Wednesday, June 24, 2026

After the ceasefire: Why the uncertainty does not end here

Tuesday, June 23, 2026

Who will teach the next generation?

Every week, a new wave of articles warns us that AI is killing jobs. The argument is always the same: automation replaces human work, and workers lose. It is a tidy story. It may also be the wrong one.

The real problem may be quieter, slower, and more damaging. AI is not destroying jobs. It is destroying the willingness of organizations to grow people. And that distinction matters enormously — for firms, for the economy, and especially for anyone entering the workforce today.

The Jevons Paradox is not the point

Most commentators reach for the Jevons Paradox when discussing AI and jobs. Jevons observed in the nineteenth century that more efficient steam engines led to more coal use, not less — because efficiency unlocked demand. Applied to AI: if AI makes workers more productive, we will want more output, not fewer workers.

That is a reasonable argument in some contexts. But it sidesteps the real question. This is not a story about wanting more output. This is a story about who would pay to grow people — and right now, the answer is: nobody.

The training problem nobody wants to own

Here is the economic reality that most commentators might be missing. Training a junior employee is expensive. It takes senior time, patience, and a long horizon. The company that invests in training a twenty-two-year-old today may collect the benefit in seven years — long after the person who did the training has moved on, and long after the manager who approved the budget has left for another firm.

AI changes this calculus sharply. With AI tools, a small team of experienced people can produce what used to require ten. The temptation to stop hiring and training juniors is not irrational — it is the logical response to short-term incentives. Every individual manager, evaluated on this quarter’s output, makes the same rational choice. Stop building the bench. Use the tools. Ship faster.

The result is a collective action problem. Every firm does what makes sense for them individually, and the system as a whole would stop producing the experienced mid-level talent it will need in a decade.

A few firms will win big — Later

There is an investment angle here worth watching. A small number of firms with genuinely long-time horizons will continue to train juniors, precisely because everyone else has stopped.

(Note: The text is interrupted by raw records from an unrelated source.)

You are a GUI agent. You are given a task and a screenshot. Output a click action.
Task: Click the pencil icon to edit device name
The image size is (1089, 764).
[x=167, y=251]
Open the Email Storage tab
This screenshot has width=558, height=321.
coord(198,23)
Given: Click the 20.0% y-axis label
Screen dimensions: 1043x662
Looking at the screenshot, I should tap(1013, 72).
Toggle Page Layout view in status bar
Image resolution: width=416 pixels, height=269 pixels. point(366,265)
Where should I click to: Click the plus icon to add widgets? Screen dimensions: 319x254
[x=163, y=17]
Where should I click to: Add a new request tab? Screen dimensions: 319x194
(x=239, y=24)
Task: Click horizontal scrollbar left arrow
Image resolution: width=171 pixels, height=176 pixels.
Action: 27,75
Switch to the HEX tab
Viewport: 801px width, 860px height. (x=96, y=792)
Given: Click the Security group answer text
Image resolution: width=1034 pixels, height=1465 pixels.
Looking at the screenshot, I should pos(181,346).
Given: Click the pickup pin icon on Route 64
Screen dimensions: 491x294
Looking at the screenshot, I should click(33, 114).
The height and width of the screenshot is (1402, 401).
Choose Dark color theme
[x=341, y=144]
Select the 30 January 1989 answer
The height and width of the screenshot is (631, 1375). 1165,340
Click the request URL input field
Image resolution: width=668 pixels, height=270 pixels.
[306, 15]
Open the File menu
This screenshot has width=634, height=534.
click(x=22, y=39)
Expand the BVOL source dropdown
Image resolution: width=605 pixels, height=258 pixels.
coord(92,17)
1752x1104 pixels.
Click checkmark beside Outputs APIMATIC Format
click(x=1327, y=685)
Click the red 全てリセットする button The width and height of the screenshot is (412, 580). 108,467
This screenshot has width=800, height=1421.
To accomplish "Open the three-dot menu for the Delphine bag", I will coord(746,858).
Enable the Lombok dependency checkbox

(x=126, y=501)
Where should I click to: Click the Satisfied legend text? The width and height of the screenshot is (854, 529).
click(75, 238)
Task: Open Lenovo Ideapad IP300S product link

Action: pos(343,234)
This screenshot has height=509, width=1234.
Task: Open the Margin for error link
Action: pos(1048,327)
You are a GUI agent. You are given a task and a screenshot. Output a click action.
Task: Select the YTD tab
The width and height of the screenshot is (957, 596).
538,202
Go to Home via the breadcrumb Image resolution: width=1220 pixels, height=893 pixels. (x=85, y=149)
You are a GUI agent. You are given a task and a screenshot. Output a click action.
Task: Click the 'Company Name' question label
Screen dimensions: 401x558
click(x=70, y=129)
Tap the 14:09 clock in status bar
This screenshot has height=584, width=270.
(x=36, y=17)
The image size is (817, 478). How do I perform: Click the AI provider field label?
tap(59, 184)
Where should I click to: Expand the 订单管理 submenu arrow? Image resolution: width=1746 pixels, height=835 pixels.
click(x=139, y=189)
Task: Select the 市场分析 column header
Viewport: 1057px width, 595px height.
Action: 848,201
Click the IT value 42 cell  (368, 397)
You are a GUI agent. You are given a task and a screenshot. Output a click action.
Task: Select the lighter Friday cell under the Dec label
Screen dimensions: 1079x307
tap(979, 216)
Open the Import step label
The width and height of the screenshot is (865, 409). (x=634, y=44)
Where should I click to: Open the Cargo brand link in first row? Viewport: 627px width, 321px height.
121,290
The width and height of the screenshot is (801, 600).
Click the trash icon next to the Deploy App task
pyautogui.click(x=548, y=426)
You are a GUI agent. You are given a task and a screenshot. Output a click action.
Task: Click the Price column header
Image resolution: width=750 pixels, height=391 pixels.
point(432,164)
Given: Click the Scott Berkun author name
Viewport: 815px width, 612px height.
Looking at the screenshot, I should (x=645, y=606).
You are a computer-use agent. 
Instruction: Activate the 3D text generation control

In five to seven years, when the hollowing out becomes visible, experienced mid-career professionals will be scarce. You can poach a few senior people. You cannot manufacture an entire generation of capable thirty-year-olds who simply were never trained. The firms that built bench strength quietly during the AI adoption frenzy will collect a meaningful scarcity premium. The firms that cut training entirely will find themselves unable to grow — not because they lack capital or technology, but because they lack people who know how to do things.

This is not speculative. It is a predictable consequence of the incentive structure described above. The only uncertainty is timing.

 So, what should a young person do?

If the market has stopped training you, the question becomes: how do you train yourself? And here, of all places, the Bhagavad Gita offers the clearest answer available.

Chapter 4, verse 34:

तद्विद्धि प्रणिपातेन परिप्रश्नेन सेवया |

उपदेक्ष्यन्ति ते ज्ञानं ज्ञानिनस्तत्वदर्शिन: ||

 

Seek this knowledge through humble surrender, sincere inquiry,

and devoted service — the wise who have seen the truth will teach you.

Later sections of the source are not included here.